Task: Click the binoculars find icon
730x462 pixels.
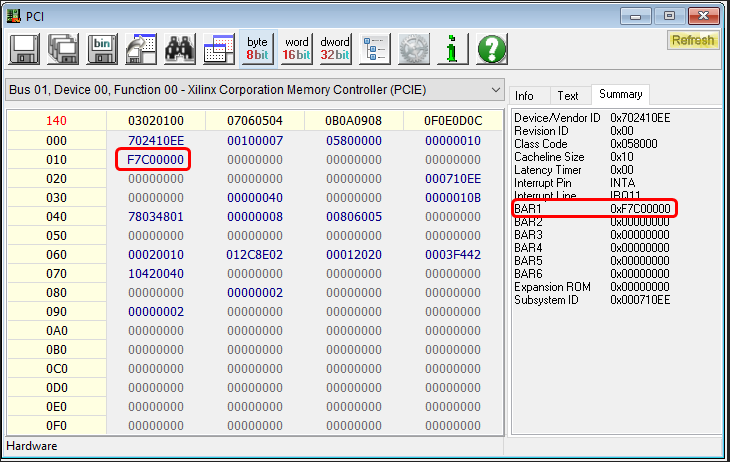Action: [x=179, y=48]
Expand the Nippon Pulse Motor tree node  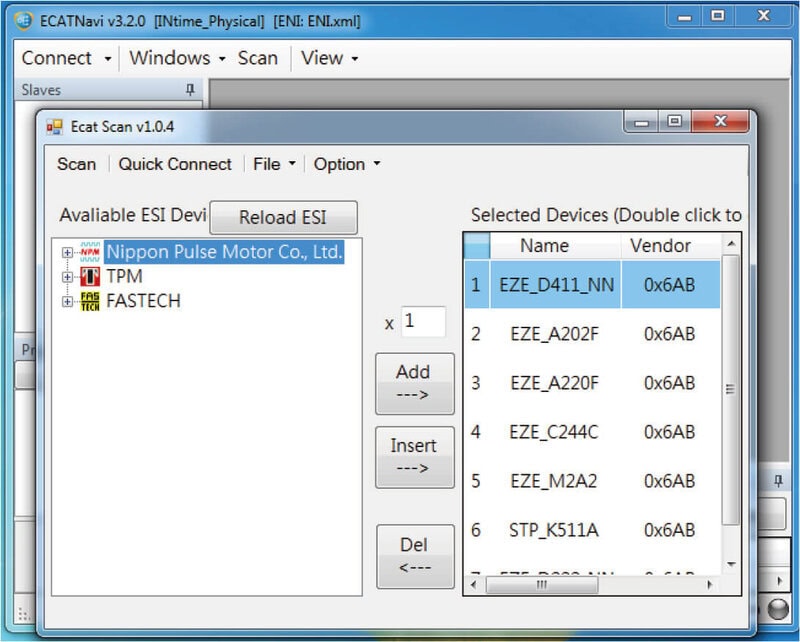coord(67,252)
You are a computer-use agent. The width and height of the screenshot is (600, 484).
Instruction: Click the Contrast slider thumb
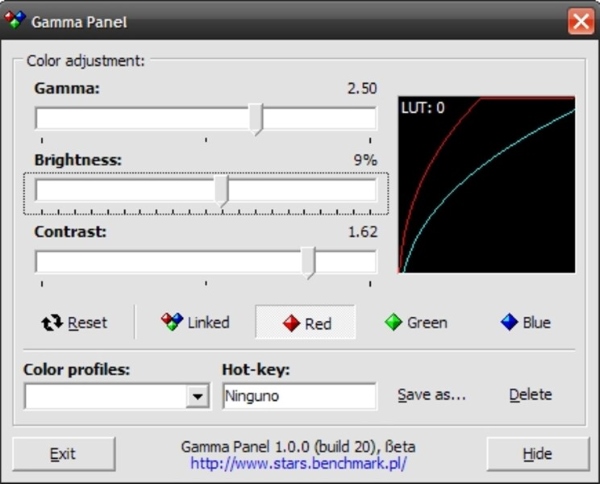[x=309, y=262]
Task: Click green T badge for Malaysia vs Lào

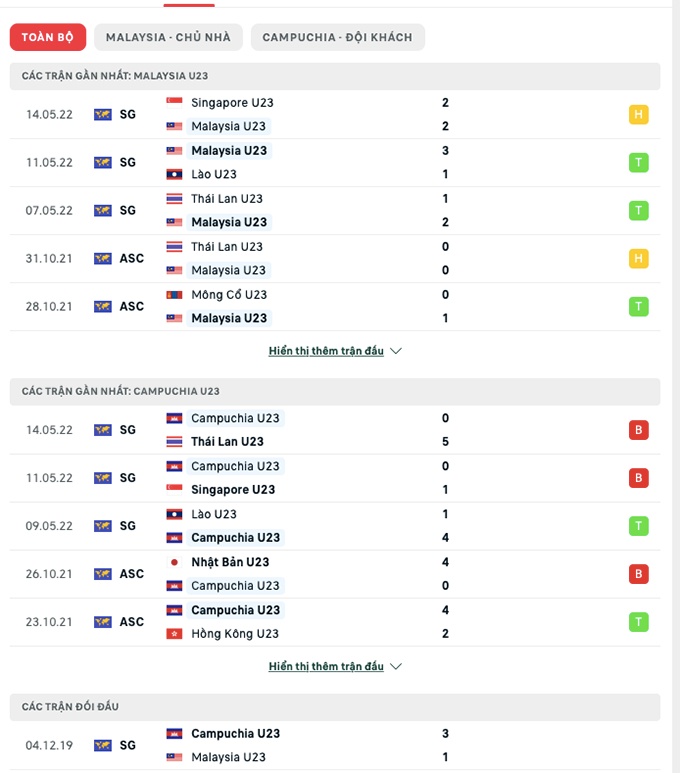Action: [x=638, y=162]
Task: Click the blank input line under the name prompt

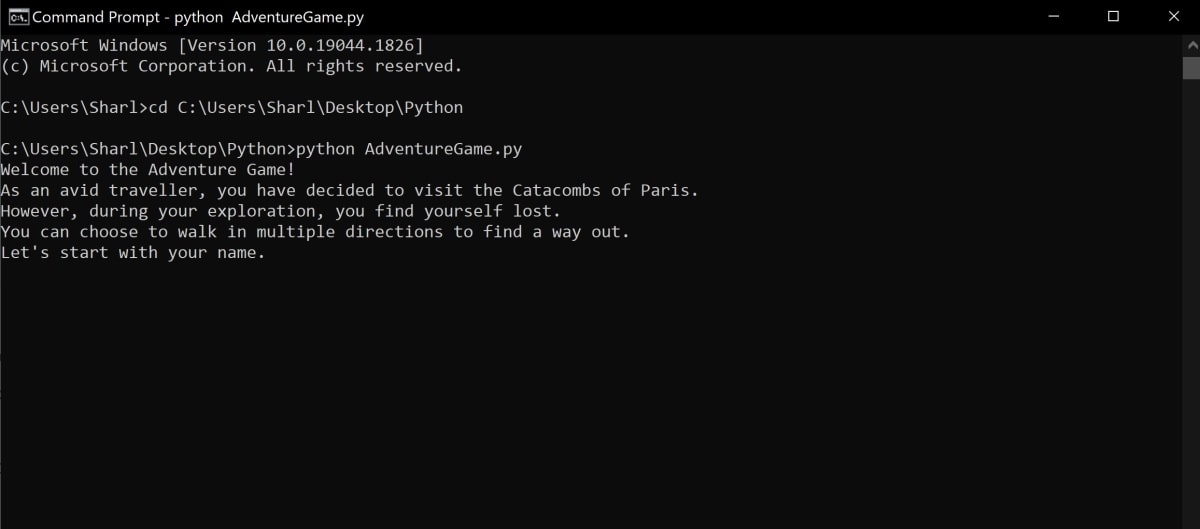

_ _ _

DIRECTIONS: The required output is every line from the one containing "Instruction: Click the Contrast slider thumb" through the last line of the data above, restated exactly and without pictures.

WRITTEN RESPONSE:
Instruction: Click the Contrast slider thumb
[x=309, y=262]
Task: Click green T badge for Malaysia vs Lào

Action: [x=638, y=162]
Task: Click the blank input line under the name prompt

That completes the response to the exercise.